In de loop der jaren is de Nijmeegse vierdaagse geleidelijk van een sportief evenement veranderd in een publieksspektakel. Parallel daarmee heeft de commercie zijn intrede gedaan en is het alcoholgebruik drastisch toegenomen.
Van een ANGOB-lid dat dit jaar zelf meeliep, hoorden wij dat bij het vertrek de deelnemers koffie of fris konden krijgen, maar bij aankomst ook bier. Veel deelnemers zaten dan ook rond de finish met een biertje in de hand, uit te rusten van de vermoeienissen. De aloude slogan “bij sport geen alcohol” werd door die wandelaars blijkbaar niet van toepassing geacht.
Het publiek dat langs de route stond te kijken, maakte het nog bonter. Zelfs vroeg in de ochtend waren er al toeschouwers dronken. Aan hun gedrag en taalgebruik was dat overduidelijk te merken.
Van iemand anders, geen ANGOB-lid overigens, die vroeger zelf meeliep maar de laatste jaren tussen het publiek staat, hoorden wij soortgelijke verhalen. Vroeg in de ochtend al straal bezopen figuren tussen het publiek. In de loop van de dag werden het er meer. Zijn grootste ergernis was echter het feit dat de politie die langskwam, daar totaal geen notitie van nam en er dus ook niet tegen optrad. Openbare dronkenschap was in Nijmegen deze dagen op zichzelf blijkbaar geen strafbaar feit.

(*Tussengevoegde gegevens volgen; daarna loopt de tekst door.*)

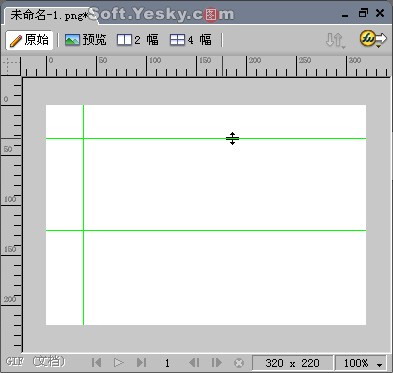Open the 4 幅 (4-Up) preview view
Viewport: 393px width, 373px height.
coord(191,40)
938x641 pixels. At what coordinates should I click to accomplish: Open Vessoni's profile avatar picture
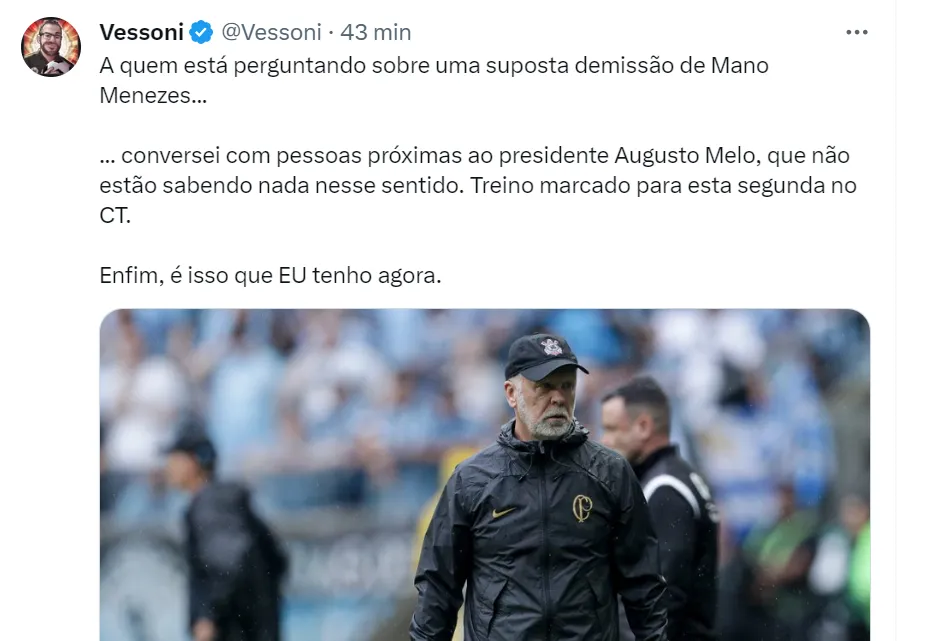click(x=51, y=47)

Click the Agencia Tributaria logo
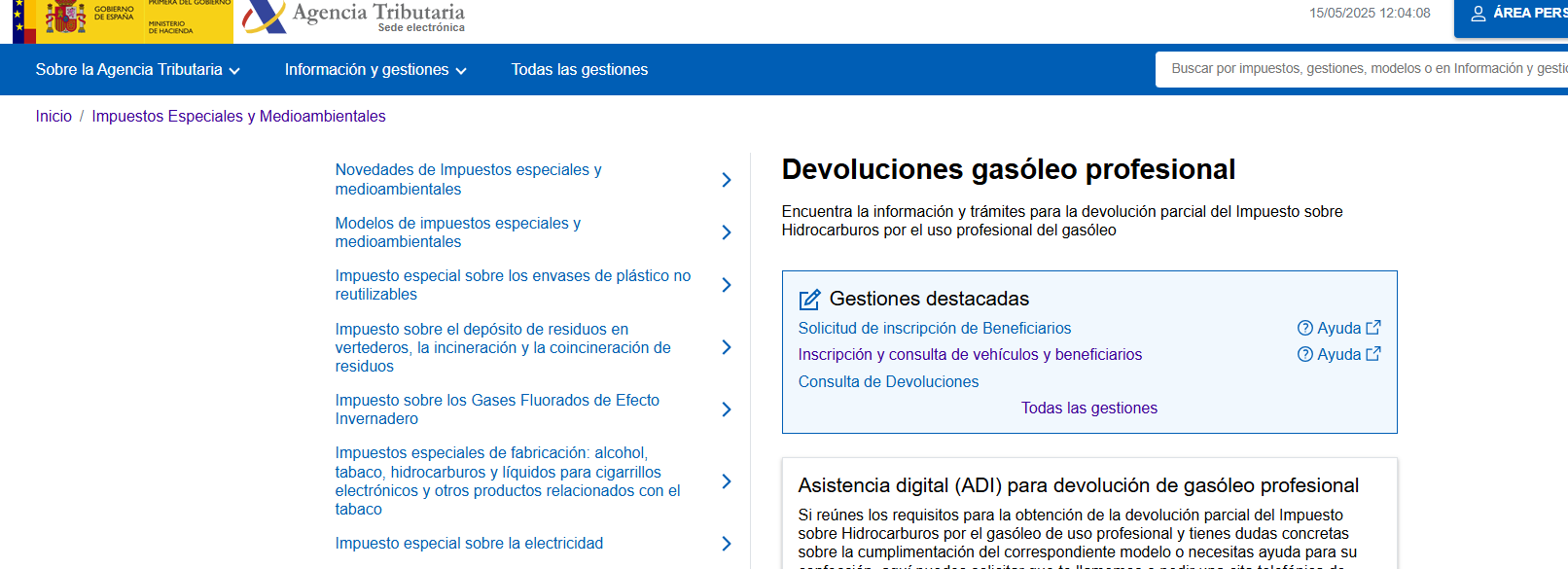tap(355, 17)
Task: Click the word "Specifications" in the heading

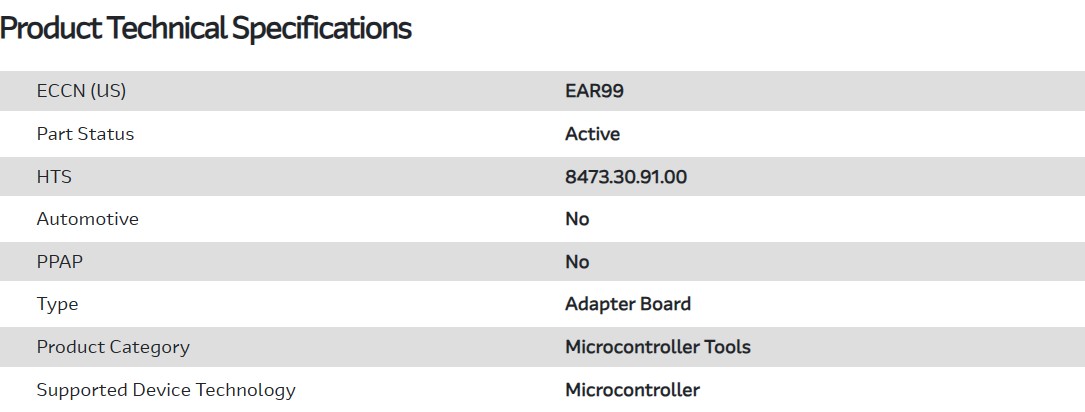Action: coord(322,29)
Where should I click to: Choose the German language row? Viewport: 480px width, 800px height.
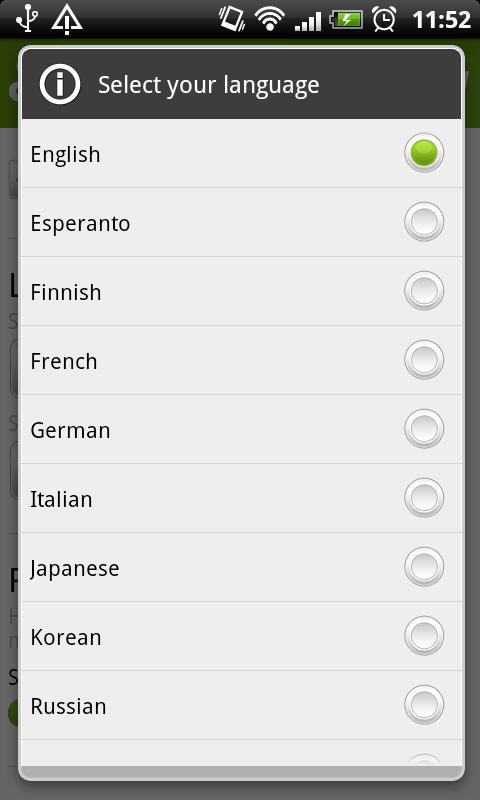[241, 429]
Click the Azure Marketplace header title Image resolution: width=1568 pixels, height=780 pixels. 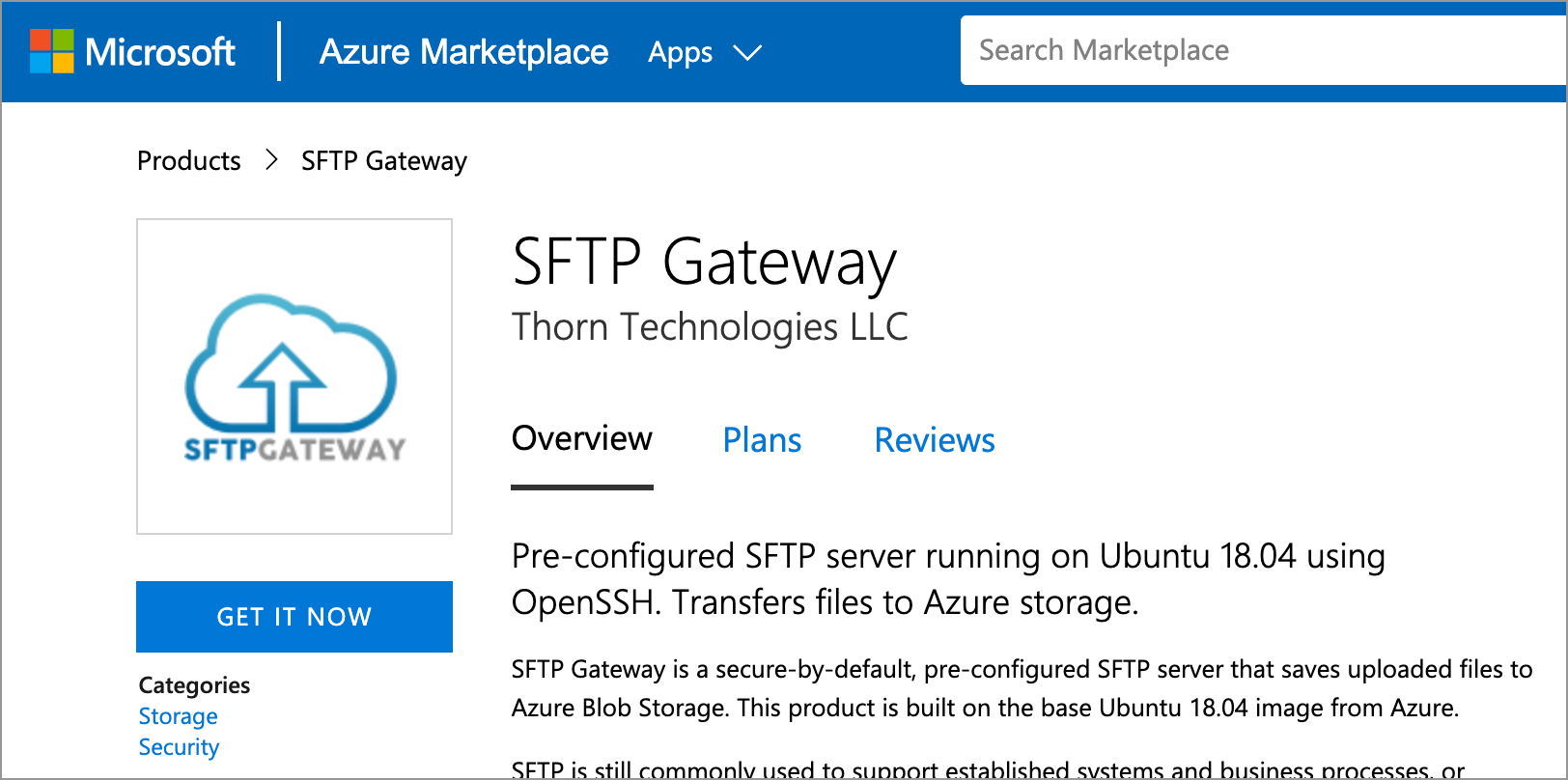pyautogui.click(x=463, y=52)
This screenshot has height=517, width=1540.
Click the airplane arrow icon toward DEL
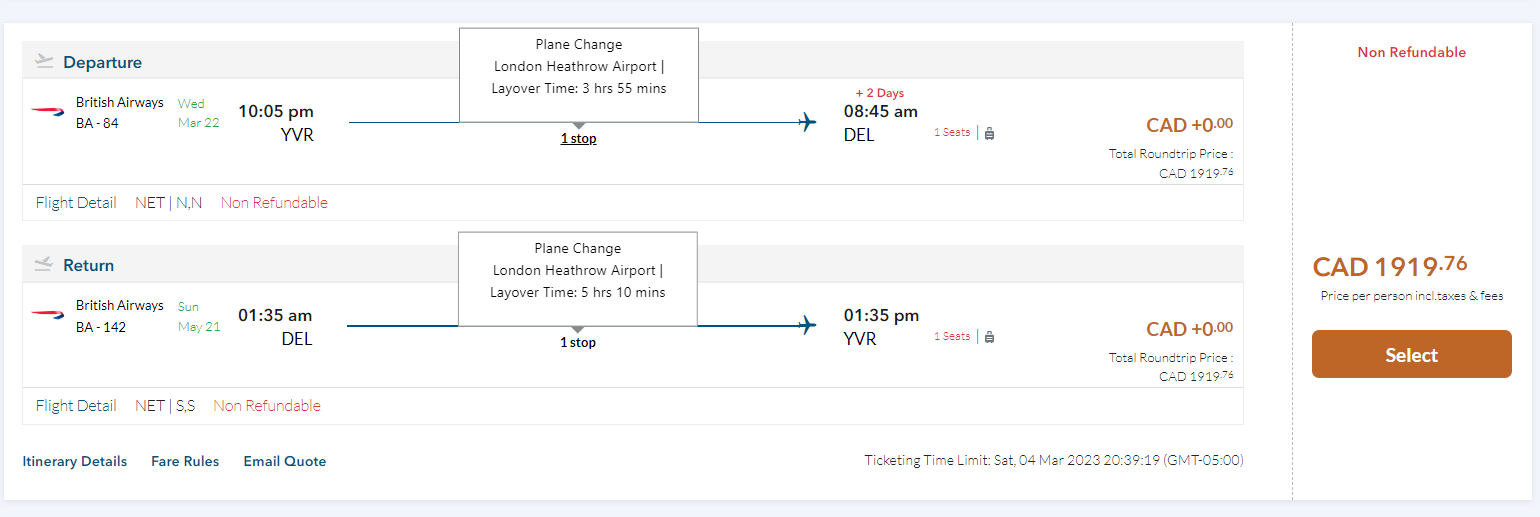(807, 123)
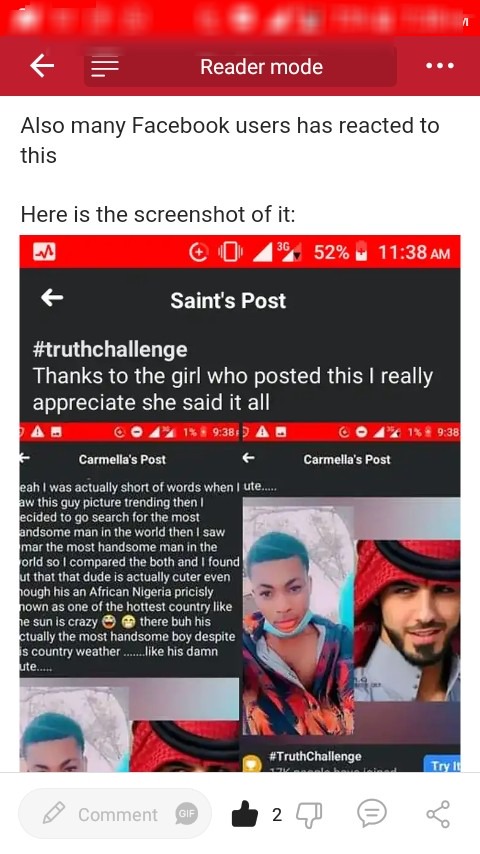Tap the reader mode lines icon
This screenshot has height=854, width=480.
(x=105, y=67)
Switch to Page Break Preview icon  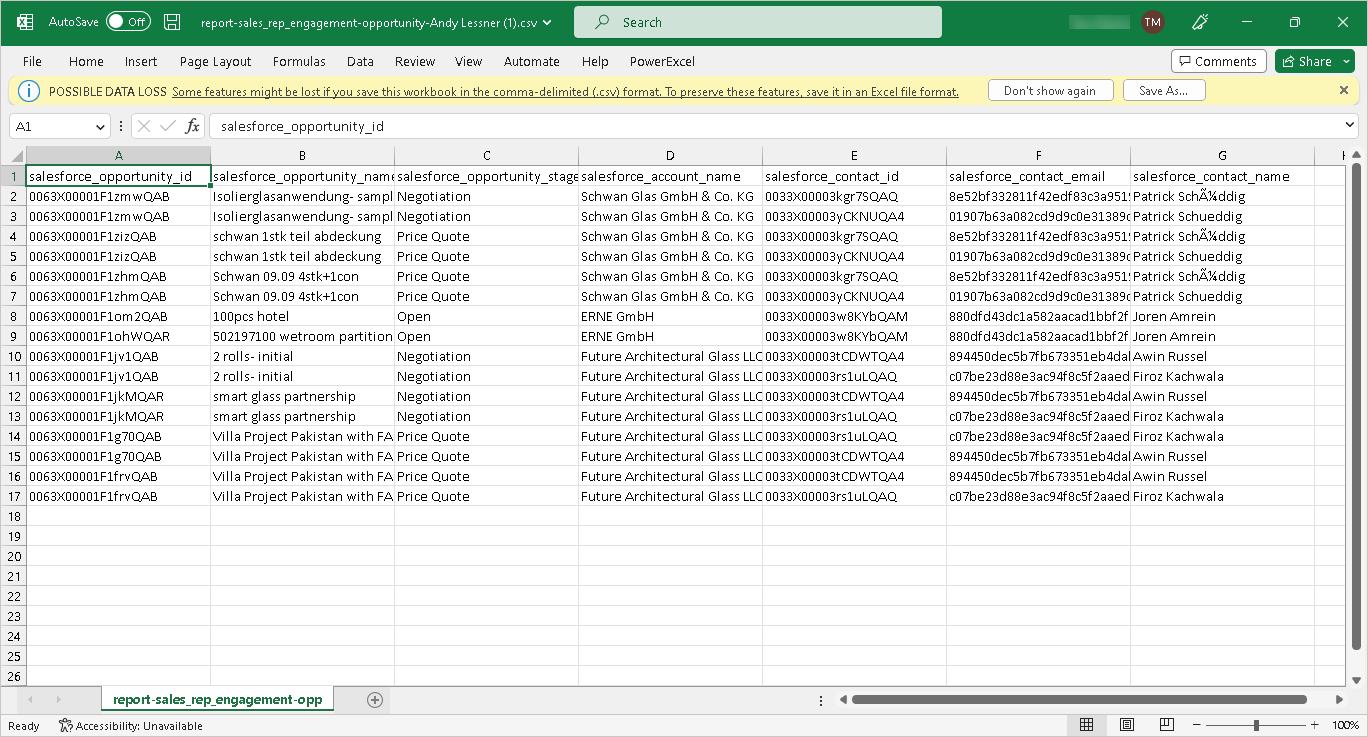1167,725
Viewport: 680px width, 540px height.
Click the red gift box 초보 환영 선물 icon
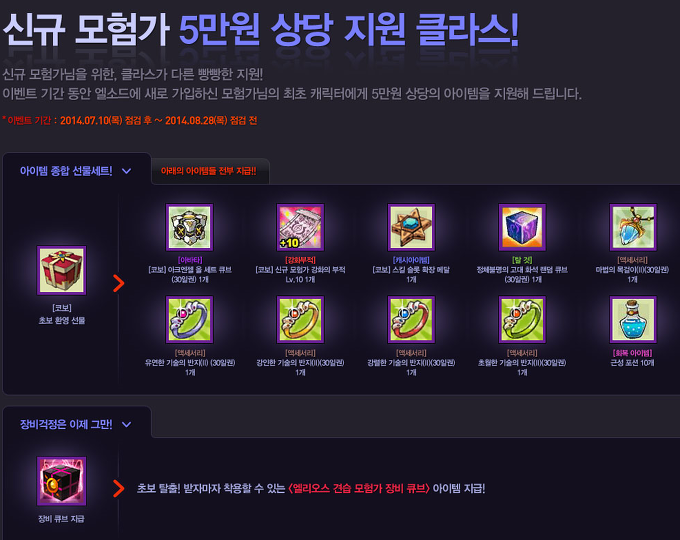pyautogui.click(x=61, y=270)
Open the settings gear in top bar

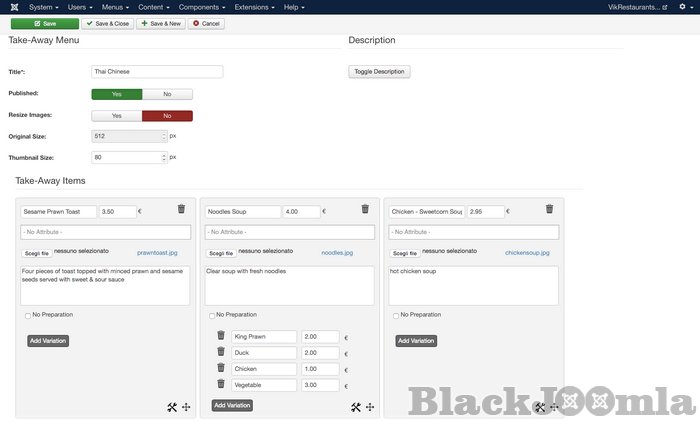pos(683,7)
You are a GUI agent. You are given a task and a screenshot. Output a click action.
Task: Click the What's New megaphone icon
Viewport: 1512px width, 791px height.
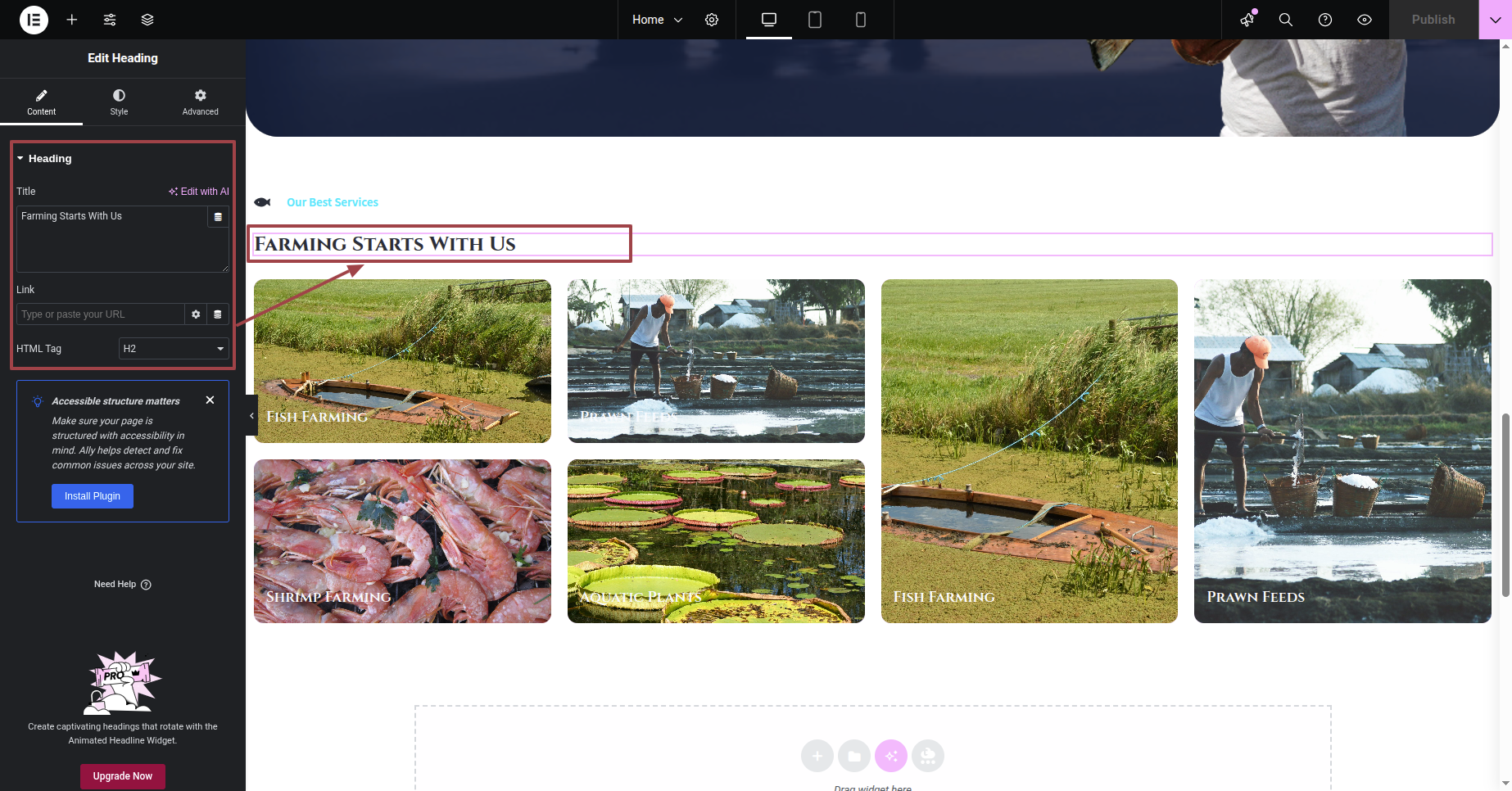click(1247, 20)
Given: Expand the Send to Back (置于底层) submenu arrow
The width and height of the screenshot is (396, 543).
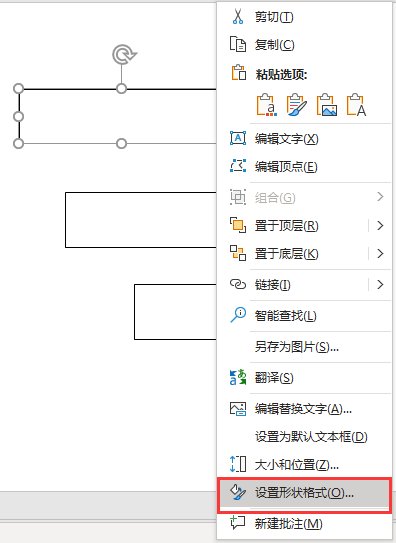Looking at the screenshot, I should coord(380,253).
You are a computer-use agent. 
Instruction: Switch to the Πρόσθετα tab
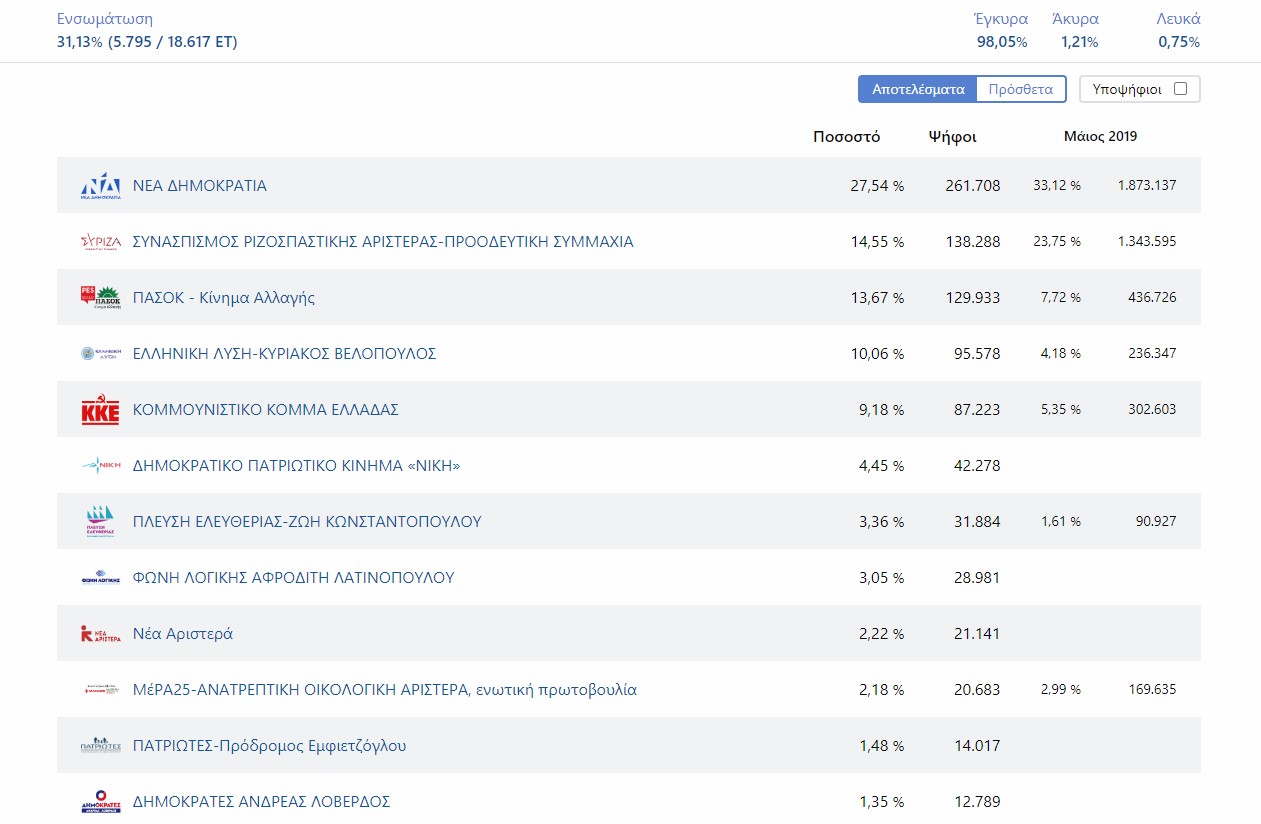1020,89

Eén en ander is dubbel teleurstellend omdat de catering van de deelnemers in handen was van Albron. Het bedrijf waarin de vroegere SOV-kantines, die alcoholvrije kantine-exploitatie voorstonden, zijn opgegaan. Van enige ontmoediging van alcoholgebruik door deelnemers aan het wandelevenement, was niet het minste spoor zichtbaar. Het erfgoed van de SOV is door Albron blijkbaar aan de kant geschoven.